**PROBLEM DETAILS:** Output exactly the lines spanning from the line containing "Viewport: 868px width, 462px height." to the last line of the entries, inclusive.

**DATASET RECORDS:**
****************

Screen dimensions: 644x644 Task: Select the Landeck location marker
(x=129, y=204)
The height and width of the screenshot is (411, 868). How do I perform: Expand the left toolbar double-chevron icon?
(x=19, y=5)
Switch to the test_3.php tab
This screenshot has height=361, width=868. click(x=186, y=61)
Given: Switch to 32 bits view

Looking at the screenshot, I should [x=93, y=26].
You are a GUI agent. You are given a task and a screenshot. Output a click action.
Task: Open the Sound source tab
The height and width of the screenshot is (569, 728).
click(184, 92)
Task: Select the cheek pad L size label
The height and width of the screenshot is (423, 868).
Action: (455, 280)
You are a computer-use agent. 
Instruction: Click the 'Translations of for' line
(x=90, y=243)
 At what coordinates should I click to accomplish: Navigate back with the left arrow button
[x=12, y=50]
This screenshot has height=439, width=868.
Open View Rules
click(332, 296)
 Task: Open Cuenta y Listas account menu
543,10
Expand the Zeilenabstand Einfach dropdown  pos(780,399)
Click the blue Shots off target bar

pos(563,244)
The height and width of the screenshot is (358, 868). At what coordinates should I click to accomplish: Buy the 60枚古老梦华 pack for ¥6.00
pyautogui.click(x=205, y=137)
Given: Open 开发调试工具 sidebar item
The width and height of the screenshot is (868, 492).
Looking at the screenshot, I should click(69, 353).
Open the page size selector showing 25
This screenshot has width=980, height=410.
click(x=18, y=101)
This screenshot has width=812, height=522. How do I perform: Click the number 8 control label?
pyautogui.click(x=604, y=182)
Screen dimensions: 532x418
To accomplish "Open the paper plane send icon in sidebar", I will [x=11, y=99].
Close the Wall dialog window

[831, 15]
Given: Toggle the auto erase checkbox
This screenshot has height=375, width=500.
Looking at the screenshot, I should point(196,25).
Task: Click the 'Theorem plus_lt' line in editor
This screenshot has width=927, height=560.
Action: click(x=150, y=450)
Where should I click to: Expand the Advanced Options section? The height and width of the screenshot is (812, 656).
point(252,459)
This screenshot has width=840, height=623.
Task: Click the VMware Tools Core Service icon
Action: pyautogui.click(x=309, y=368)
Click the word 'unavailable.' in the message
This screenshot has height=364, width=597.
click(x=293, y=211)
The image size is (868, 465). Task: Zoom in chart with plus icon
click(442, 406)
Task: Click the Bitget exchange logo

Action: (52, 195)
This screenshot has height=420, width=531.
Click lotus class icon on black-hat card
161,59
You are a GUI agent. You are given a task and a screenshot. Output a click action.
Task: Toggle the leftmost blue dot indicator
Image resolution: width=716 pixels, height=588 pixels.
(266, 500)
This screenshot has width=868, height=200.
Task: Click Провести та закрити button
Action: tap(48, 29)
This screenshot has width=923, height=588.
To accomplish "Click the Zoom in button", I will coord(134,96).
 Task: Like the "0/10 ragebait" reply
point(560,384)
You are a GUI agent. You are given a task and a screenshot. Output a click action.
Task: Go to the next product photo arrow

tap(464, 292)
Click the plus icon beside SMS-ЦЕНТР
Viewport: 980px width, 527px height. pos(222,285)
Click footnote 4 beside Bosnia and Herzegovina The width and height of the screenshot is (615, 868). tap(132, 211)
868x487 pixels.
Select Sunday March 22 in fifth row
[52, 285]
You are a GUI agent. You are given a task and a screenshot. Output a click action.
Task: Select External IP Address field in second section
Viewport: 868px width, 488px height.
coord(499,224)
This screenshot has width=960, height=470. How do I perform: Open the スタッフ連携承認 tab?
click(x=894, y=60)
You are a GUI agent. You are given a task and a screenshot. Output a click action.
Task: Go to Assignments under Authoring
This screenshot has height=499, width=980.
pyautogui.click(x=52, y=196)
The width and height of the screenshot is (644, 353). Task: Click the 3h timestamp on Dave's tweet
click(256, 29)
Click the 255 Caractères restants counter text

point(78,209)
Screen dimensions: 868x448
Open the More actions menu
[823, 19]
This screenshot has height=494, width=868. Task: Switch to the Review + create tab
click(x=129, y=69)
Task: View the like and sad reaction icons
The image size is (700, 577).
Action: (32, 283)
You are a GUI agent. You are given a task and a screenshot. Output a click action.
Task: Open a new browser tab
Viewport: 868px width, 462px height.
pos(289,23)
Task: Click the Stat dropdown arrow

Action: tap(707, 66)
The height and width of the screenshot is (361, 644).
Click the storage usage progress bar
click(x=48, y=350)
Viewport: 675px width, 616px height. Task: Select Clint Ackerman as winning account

****************

**OUTPUT BELOW:**
Viewport: 868px width, 462px height.
pos(289,23)
Task: Click the Stat dropdown arrow

Action: tap(707, 66)
The height and width of the screenshot is (361, 644).
Click the storage usage progress bar
click(x=48, y=350)
Viewport: 675px width, 616px height. Task: Select Clint Ackerman as winning account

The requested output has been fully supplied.